Source excerpt
Hey,

 as far as I am aware it was because of not being able to check all references to make sure they were suitable for target group of school children.

Ian

[[User:Poeloq]]

On Wed, Oct 29, 2008 at 7:33 PM, Michael Peel <email@mikepeel.net> wrote:
Andrew,

Something's been bugging me with the School's Wikipedia for a while
now: why have all of the references been removed? From my point of
view (currently-working-on-being-an-academic), references are
fundamental; without them the School's Wikipedia needs a huge
[citation needed].

To be more specific, my concern revolves around students thinking
that writing things without referencing them is OK, which is a big
problem at university level, as well as on Wikipedia itself. It also
makes it a lot harder to spot which parts of the School's Wikipedia
that may not be entirely correct.

BTW: I think you and everyone else involved with the School's
Wikipedia have done a great job; I'm just curious as to why you made
this decision.

Provided material
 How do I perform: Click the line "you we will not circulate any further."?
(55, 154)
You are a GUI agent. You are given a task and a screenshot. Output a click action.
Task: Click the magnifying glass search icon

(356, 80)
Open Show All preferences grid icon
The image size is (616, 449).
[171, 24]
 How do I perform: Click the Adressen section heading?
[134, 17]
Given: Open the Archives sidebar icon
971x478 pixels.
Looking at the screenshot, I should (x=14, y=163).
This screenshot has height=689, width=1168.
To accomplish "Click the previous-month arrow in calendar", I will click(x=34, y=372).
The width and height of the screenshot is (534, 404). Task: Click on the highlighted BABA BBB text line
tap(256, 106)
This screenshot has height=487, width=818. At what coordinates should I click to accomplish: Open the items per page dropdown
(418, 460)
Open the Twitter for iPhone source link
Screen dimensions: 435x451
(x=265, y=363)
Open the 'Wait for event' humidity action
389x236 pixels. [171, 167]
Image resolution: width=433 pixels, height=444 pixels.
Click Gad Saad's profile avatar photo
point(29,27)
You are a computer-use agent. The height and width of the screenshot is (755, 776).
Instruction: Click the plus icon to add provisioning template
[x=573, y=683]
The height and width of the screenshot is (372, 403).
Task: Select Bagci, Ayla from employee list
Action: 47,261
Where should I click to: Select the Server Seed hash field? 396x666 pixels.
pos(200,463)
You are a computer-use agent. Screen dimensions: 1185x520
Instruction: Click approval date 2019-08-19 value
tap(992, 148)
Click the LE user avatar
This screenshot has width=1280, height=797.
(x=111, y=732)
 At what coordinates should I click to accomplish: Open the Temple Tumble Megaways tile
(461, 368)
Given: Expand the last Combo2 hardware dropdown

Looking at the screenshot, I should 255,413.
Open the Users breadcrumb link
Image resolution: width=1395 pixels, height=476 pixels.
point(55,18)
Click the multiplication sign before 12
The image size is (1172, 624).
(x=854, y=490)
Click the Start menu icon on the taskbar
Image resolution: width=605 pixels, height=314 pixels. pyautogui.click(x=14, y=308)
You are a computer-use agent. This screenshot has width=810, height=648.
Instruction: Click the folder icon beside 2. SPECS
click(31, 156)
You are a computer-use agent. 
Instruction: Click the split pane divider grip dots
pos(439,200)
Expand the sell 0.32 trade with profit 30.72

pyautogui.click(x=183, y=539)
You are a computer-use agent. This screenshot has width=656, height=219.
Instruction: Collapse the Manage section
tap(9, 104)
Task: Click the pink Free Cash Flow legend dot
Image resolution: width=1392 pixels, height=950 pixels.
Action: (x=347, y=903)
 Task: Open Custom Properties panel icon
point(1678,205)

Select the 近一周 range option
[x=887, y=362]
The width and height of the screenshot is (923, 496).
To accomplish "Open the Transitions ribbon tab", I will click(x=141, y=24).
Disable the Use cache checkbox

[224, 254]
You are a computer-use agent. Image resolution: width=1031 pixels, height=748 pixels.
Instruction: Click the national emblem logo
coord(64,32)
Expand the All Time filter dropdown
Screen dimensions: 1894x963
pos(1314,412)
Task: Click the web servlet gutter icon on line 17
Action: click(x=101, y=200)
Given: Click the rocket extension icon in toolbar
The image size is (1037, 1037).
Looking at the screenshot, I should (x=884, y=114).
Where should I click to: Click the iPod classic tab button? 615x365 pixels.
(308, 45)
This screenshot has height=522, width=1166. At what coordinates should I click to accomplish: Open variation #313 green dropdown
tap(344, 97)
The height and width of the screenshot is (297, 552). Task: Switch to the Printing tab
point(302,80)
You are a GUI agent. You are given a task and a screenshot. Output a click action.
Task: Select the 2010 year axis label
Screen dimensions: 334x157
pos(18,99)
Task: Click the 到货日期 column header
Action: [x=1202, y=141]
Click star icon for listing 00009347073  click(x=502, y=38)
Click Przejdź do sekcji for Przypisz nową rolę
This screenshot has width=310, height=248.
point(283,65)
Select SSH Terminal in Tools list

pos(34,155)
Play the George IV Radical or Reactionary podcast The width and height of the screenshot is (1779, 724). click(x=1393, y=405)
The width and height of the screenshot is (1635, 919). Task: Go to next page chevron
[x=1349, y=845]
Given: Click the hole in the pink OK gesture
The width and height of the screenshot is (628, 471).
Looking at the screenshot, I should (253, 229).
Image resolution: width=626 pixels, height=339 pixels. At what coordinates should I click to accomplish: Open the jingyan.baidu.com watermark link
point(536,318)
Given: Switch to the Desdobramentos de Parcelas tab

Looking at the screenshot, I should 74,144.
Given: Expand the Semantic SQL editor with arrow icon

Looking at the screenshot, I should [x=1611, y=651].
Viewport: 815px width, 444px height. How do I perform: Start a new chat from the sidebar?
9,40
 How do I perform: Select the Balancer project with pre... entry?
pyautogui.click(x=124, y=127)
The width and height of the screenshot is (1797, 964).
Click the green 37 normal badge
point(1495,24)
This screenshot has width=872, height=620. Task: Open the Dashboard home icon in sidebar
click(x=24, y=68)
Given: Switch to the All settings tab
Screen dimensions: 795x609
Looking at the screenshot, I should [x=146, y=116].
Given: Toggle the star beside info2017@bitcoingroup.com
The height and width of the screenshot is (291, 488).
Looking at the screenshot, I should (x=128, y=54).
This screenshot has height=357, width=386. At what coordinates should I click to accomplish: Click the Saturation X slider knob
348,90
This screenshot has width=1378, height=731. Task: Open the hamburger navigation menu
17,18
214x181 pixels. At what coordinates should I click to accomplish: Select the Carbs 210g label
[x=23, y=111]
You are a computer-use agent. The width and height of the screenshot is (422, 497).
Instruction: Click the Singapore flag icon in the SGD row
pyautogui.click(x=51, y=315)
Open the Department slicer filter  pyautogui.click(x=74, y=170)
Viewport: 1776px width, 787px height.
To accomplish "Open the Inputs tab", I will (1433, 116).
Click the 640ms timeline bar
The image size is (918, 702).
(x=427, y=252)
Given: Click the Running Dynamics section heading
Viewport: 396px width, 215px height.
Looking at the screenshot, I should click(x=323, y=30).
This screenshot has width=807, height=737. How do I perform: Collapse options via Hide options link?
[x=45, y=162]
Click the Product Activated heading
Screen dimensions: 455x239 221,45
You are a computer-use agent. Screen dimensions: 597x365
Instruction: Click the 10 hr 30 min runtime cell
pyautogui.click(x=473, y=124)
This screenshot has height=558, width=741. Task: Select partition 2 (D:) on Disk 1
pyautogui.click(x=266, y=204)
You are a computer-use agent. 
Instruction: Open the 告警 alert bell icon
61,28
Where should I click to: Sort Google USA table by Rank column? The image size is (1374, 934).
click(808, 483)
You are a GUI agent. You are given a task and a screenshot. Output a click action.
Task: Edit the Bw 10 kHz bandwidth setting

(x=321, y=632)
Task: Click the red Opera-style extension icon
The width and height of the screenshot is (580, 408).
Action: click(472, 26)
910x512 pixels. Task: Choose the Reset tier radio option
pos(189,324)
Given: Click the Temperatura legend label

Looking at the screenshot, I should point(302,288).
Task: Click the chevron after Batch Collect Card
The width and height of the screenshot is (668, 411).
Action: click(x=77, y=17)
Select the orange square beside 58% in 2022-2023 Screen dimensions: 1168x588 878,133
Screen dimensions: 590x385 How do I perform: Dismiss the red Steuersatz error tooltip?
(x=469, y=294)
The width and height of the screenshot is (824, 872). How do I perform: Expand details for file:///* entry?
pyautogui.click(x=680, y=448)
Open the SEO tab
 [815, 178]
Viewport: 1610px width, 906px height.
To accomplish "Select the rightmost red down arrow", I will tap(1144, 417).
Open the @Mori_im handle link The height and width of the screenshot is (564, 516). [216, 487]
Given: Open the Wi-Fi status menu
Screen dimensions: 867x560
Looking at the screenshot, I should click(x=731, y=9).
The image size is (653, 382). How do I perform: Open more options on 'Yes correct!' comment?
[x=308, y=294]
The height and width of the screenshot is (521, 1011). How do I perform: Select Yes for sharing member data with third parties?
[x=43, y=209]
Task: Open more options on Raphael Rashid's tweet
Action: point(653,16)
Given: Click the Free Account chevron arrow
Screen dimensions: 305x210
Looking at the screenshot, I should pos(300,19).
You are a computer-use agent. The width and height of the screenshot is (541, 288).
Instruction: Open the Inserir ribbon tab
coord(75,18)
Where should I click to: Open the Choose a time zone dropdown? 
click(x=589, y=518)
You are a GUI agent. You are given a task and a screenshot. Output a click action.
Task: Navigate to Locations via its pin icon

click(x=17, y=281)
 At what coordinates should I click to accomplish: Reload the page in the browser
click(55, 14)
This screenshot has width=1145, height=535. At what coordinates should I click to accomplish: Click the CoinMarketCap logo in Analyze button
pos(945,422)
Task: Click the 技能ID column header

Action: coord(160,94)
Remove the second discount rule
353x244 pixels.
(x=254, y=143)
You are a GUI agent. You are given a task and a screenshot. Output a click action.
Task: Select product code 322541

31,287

The tasks
(A) Print the part of the email about the School's Wikipedia starting at "To be more specific, my" and ending at "be entirely correct.".
(B) According to the reply in the email about the School's Wikipedia, why were the references removed?
You won't need the lines for this.

Exercise results
(A)
To be more specific, my concern revolves around students thinking
that writing things without referencing them is OK, which is a big
problem at university level, as well as on Wikipedia itself. It also
makes it a lot harder to spot which parts of the School's Wikipedia
that may not be entirely correct.

(B) They were removed because there was no way to check all of them. Each one would have had to be confirmed as suitable for the target group of school children.